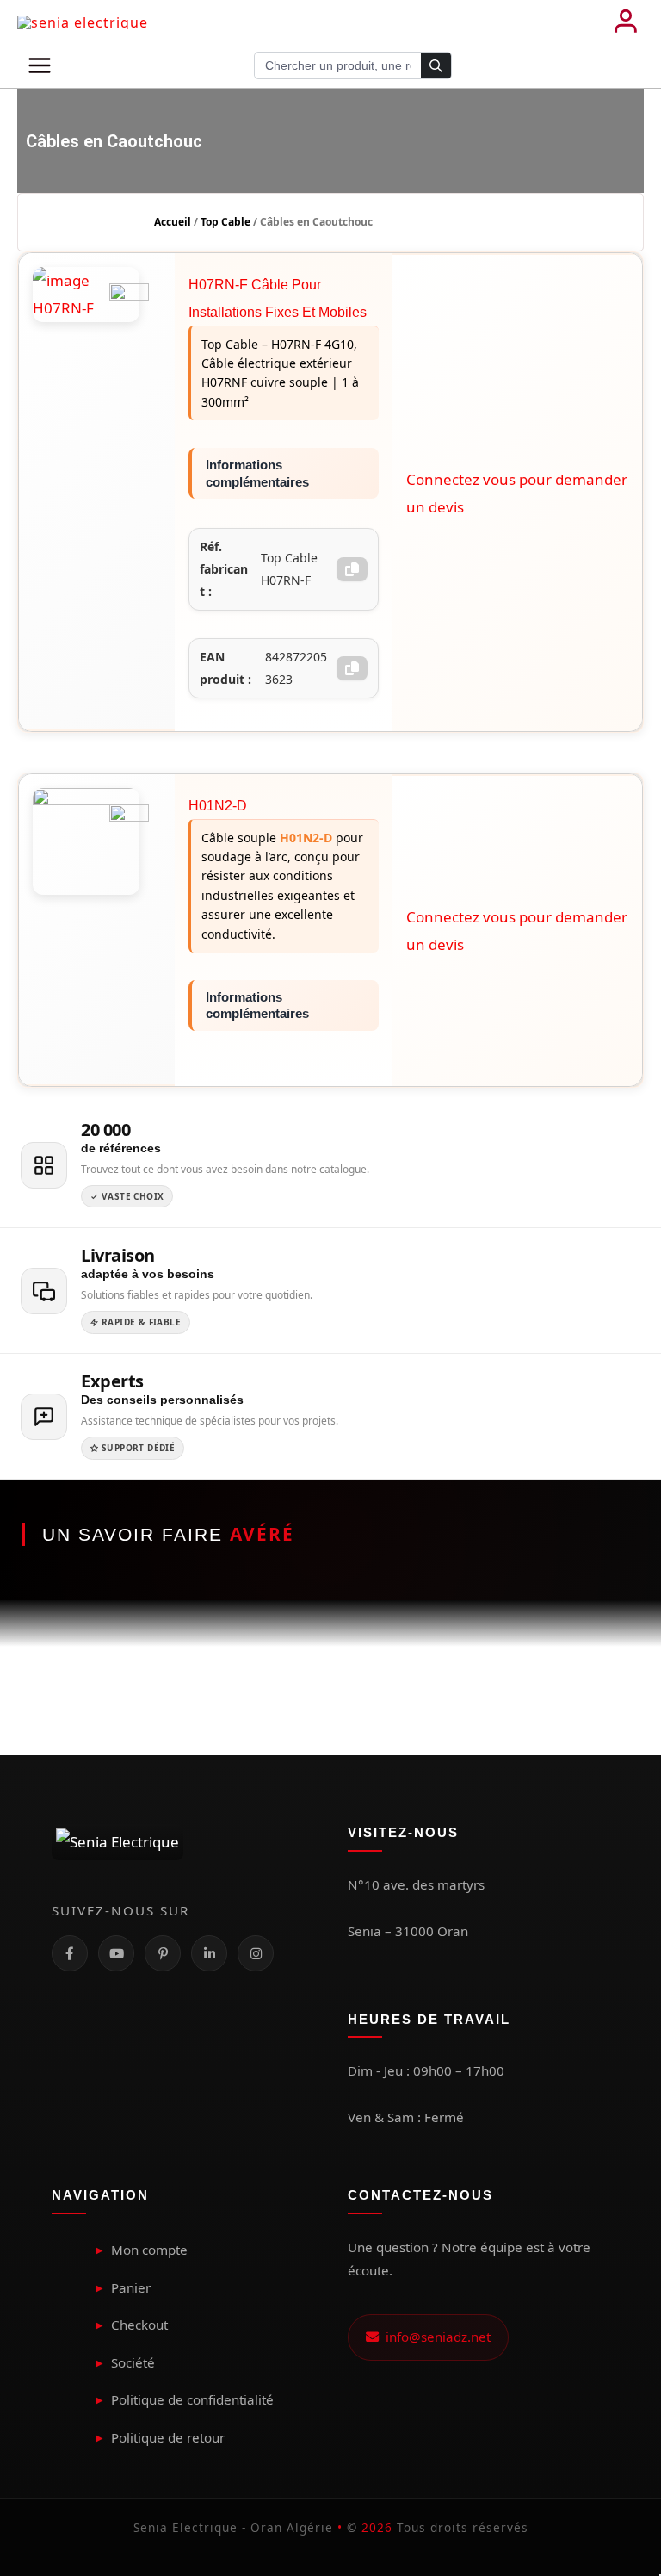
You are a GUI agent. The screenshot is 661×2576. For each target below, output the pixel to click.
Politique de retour (168, 2437)
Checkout (139, 2324)
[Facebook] (70, 1953)
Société (133, 2362)
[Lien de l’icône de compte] (626, 21)
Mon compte (149, 2249)
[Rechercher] (436, 66)
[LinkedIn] (209, 1953)
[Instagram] (256, 1953)
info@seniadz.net (435, 2336)
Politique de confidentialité (192, 2399)
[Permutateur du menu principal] (39, 65)
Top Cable (225, 221)
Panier (131, 2287)
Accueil (172, 221)
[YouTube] (116, 1953)
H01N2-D (217, 805)
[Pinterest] (163, 1953)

### [Aim of the task]
Please find, in the entries above, every line where "Politique" occurs, and copy it.

### [Written response]
Politique de retour (168, 2437)
Politique de confidentialité (192, 2399)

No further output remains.